- _Task 1_:
Please summarize the excerpt on the kingdom of God in two sentences.

The following is an excerpt from Paul David Tripp's excellent book, Instruments in the Redeemer's Hands
"The time has come. The kingdom of God is near. Repent and believe the good news!" (Mark 1:15)
"This is what God has been working on. All of history has been moving toward this one moment." God had not forgotten or lost interest in humanity. Since that horrible fall into sin, he had been bringing the world to this day. What looked pointless and out of control was, in fact, the unfolding of God's wonderful story of redemption, which reached a crescendo with the coming of Christ...
The question is, "The time has come for what?" Jesus is announcing the nearness of the kingdom of God. It is a quiet way of saying, "I am the King of kings and I have brought the power of my kingdom with me."...
In our self-absorbed culture, we need to see the grandeur of this kingdom. We cannot shrink it to the size of our needs and desires. It takes us far beyond personal situations and relationships. The King came not to make our agenda possible, but to draw us into something more amazing, glorious, and wonderful than we could ever imagine. Perhaps the best way to understand the grand purpose is to eavesdrop on eternity. In Revelation 19:6-8, the great multitude of the redeemed stands before the throne and, like the roar of rapids, exclaims:
Hallelujah! For the Lord God Almighty reigns. Let us rejoice and be glad and give him glory! For the wedding of the Lamb has come, and his bride has made herself ready. Fine linen, bright and clean, was given her to wear."
Think about what they are singing. It is not, "I got my that job! My marriage was fantastic! I was surrounded by great friends and my kids turned out well." It is not, "I defeated depression and mastered my fears." Two things capture the hearts of the assembled throng:
The first is that Christ has won the final victory. His will has been done, his plan accomplished, and he reigns without challenge forever. God has gathered a people who have a passion for his glory and find ultimate comfort in his rule. They are people who followed by faith and obeyed at great cost, who sacrificed and suffered, but with no hint of regret. They have found lasting satisfaction in the person and rule of the Redeemer.

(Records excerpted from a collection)

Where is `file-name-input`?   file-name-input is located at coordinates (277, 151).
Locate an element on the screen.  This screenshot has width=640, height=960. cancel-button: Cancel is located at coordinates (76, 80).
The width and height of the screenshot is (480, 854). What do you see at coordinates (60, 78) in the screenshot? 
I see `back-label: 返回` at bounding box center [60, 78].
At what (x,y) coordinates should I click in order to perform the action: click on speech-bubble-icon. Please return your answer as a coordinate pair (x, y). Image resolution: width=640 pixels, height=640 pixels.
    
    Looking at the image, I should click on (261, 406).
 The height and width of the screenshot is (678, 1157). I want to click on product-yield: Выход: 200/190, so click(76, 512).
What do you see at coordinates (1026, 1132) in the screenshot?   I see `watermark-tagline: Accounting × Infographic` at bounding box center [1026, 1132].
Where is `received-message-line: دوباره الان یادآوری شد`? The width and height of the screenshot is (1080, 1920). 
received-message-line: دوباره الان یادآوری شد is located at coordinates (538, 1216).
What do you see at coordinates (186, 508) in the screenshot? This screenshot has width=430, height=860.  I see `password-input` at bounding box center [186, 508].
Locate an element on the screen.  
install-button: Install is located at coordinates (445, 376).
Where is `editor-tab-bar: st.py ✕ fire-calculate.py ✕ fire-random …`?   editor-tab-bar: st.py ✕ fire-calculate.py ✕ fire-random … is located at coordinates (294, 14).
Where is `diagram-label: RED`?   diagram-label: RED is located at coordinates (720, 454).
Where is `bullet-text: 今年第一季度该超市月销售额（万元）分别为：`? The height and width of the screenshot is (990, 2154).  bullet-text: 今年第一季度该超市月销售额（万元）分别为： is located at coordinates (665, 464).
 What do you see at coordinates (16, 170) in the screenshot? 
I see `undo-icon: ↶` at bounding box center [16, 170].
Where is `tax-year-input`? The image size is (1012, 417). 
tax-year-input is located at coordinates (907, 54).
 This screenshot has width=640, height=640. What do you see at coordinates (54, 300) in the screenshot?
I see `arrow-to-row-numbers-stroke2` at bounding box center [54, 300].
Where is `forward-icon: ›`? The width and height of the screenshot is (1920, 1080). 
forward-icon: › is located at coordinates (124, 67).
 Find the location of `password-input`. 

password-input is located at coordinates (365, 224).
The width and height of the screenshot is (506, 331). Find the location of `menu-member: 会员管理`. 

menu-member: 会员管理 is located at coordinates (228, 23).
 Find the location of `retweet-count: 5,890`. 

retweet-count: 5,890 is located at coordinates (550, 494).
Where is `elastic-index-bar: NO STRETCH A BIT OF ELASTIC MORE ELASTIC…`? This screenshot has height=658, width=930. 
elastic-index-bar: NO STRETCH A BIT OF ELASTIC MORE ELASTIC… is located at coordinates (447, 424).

- _Task 2_:
How many lines of the records contain the string "STRETCH", with case taken into account? Reply with the number alone.

- _Task answer 1_:
Jesus's announcement that the time has come and the kingdom of God is near marks the crescendo of God's story of redemption, which history has been moving toward since the fall into sin. This kingdom is far grander than our personal needs and desires, as the redeemed multitude in Revelation 19:6-8 shows by celebrating not personal successes but Christ's final victory and his eternal reign.

- _Task answer 2_:
2